**Énoncé de l'exercice**
D'après le passage sur la convergence des réseaux, quelle loi a mis fin au régime juridique particulier des réseaux câblés ?

En reprenant cette grille d'analyse, ce qui est sans doute le plus frappant aujourd'hui est la convergence très avancée entre les réseaux . Le temps où le spectre hertzien était essentiellement dédié à la diffusion audiovisuelle et la double paire de cuivre du réseau téléphonique au transport de la voix et à l'accès au Minitel est révolu. La téléphonie mobile transporte la voix -et même, avec l'UMTS, des données ou des images- par ondes hertziennes et la technologie ADSL permet de transporter données et contenus audiovisuels par la paire de cuivre. Le câble ou le satellite, voire le réseau électrique (CPL), permettent également la transmission de services audiovisuels, le transport de données et la téléphonie. La loi du 9 juillet 2004 relative aux communications électroniques et aux services de communication audiovisuelle en a pris acte en mettant fin au régime juridique particulier des réseaux câblés, désormais soumis à la régulation de l'ARCEP comme tout autre réseau de communications électroniques. De même, l'ARCEP régule désormais l'ensemble des réseaux (hertzien analogique et numérique, satellite, câble et infrastructure ADSL) utilisés pour la diffusion de programmes radiophoniques et télévisuels : un diffuseur comme TDF se voit ainsi imposer des obligations par l'ARCEP en sa qualité d'opérateur puissant 93 ( * ) . Enfin, le déploiement d'un nouveau réseau en fibre optique, par les débits impressionnants qu'il autorisera, sera assurément un instrument très décisif de la convergence.

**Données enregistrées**
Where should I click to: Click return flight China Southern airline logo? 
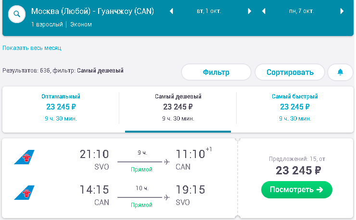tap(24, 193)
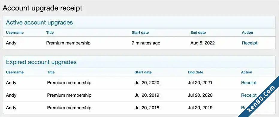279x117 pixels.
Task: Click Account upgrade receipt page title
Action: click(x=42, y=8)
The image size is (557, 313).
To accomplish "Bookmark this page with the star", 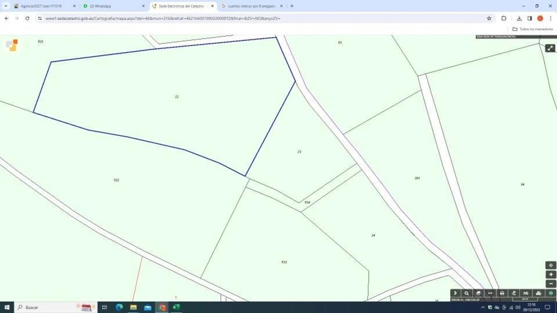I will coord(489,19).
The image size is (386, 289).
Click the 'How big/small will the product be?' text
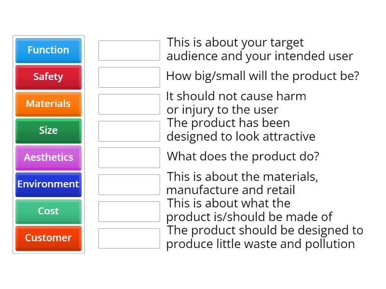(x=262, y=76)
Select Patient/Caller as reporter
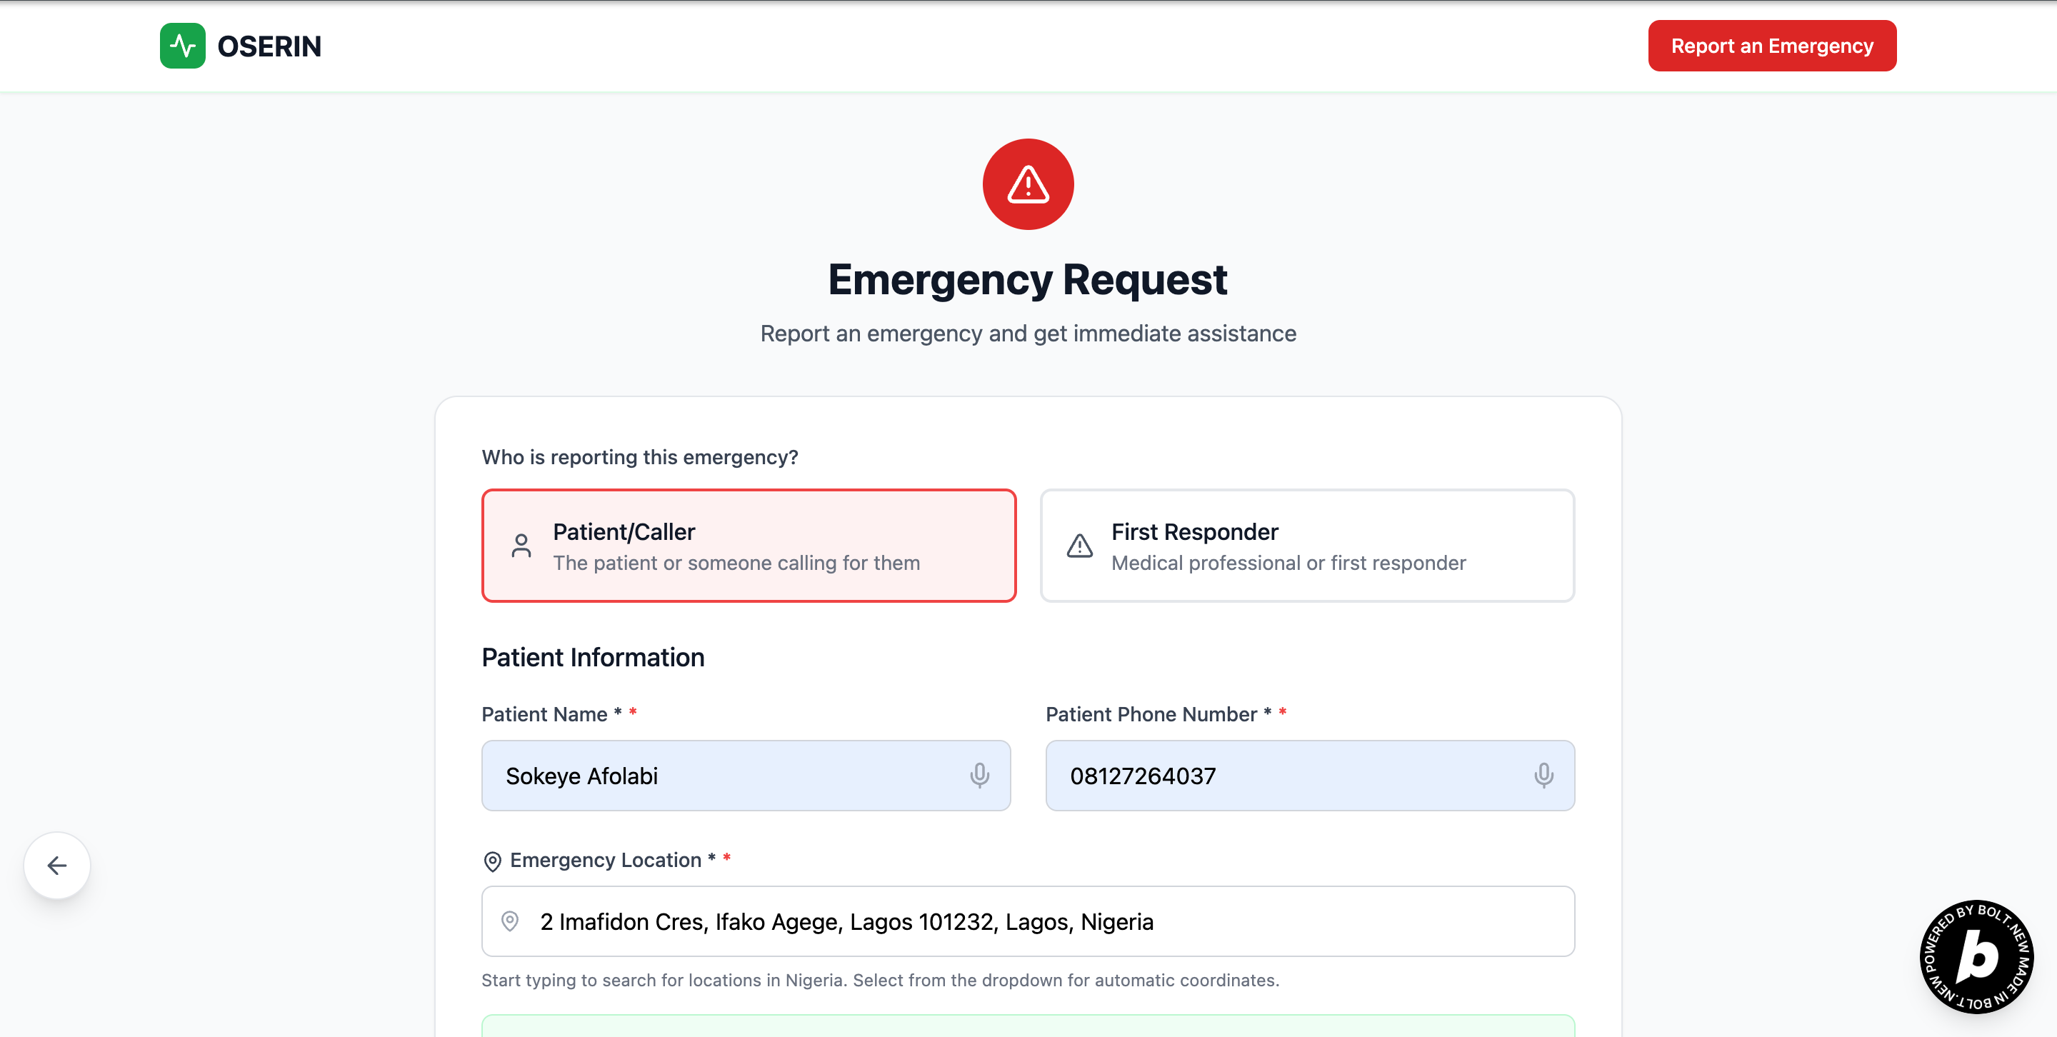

==

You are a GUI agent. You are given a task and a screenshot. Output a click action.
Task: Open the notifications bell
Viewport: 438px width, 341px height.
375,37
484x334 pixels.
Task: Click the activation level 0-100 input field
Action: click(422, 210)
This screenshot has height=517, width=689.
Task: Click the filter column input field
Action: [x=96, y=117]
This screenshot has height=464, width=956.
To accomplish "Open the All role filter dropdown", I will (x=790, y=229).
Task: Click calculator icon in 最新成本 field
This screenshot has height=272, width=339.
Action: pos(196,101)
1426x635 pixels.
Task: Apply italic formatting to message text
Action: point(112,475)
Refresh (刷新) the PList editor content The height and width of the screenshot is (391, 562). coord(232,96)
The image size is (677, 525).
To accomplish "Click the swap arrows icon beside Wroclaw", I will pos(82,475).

--

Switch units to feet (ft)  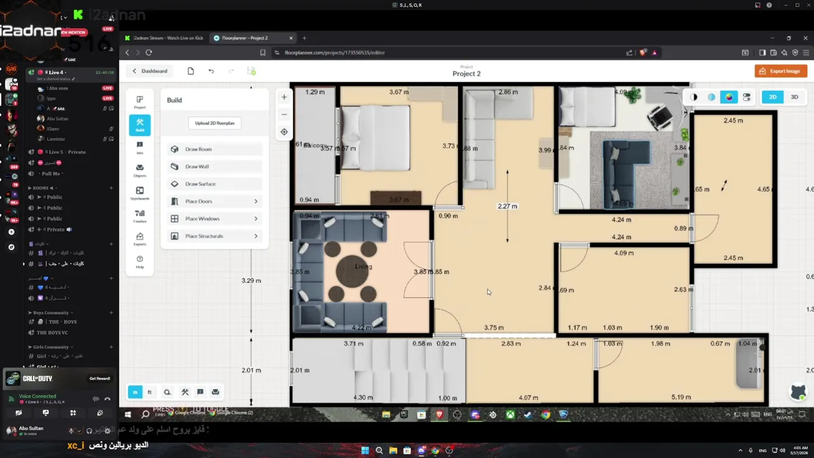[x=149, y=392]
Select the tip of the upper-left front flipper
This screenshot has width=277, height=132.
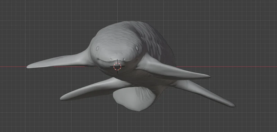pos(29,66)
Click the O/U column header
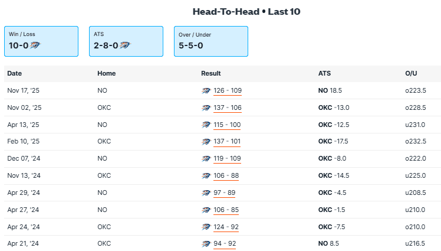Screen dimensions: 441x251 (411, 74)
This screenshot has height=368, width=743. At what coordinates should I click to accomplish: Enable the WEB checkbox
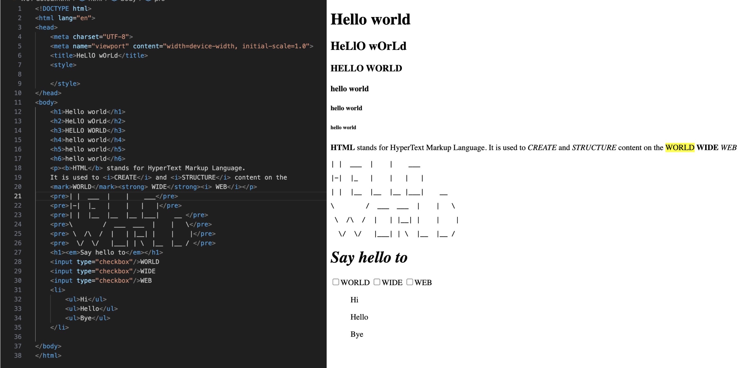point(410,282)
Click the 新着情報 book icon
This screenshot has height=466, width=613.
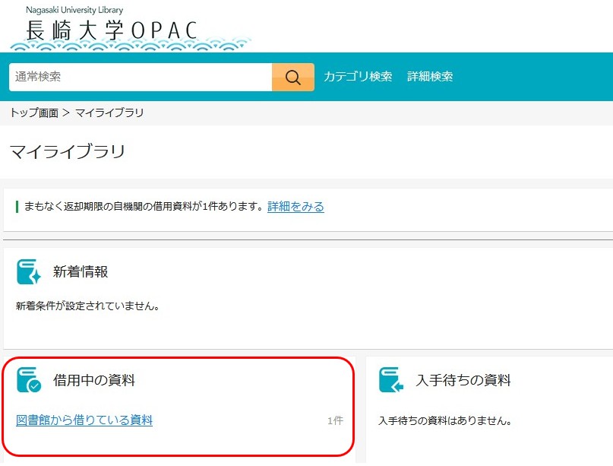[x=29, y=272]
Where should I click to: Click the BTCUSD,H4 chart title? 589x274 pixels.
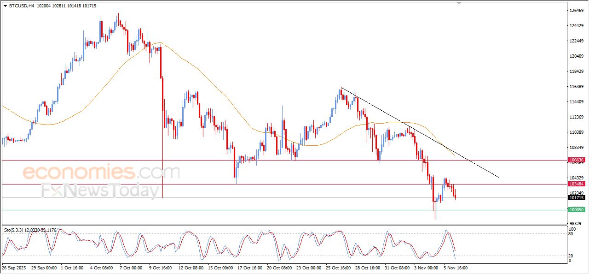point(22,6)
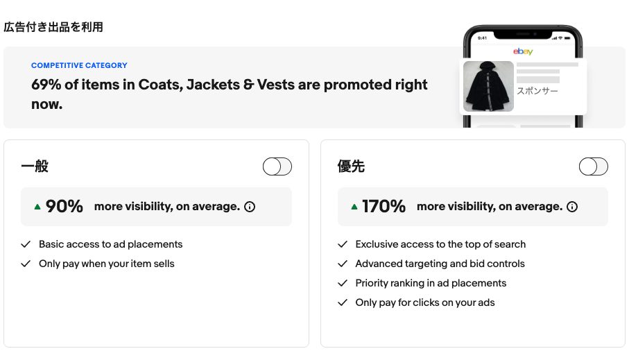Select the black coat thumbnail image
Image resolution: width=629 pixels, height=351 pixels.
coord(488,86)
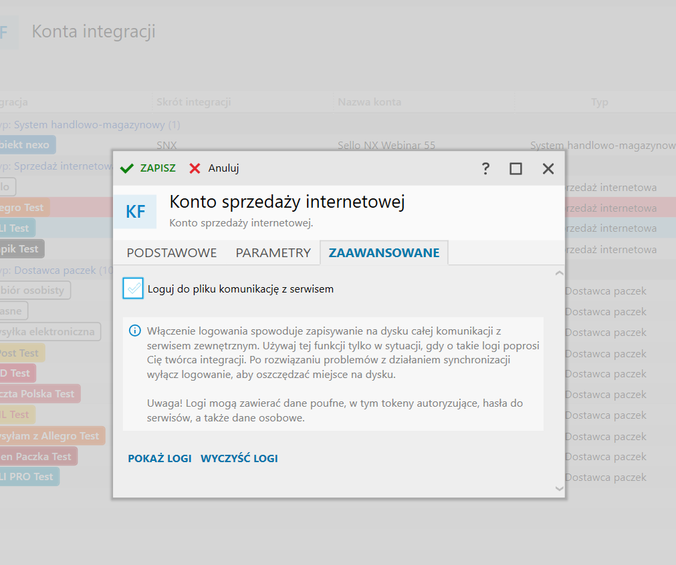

**Résultat obtenu**
La loi du 9 juillet 2004 relative aux communications électroniques et aux services de communication audiovisuelle.